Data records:
---
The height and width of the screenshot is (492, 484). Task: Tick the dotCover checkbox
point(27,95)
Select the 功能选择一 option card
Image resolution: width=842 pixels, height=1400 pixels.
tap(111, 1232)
---
__EXERCISE PROMPT__: All the data above is to be given again, exactly.

__SOLVED EXERCISE__:
The height and width of the screenshot is (492, 484). Task: Tick the dotCover checkbox
point(27,95)
Select the 功能选择一 option card
Image resolution: width=842 pixels, height=1400 pixels.
tap(111, 1232)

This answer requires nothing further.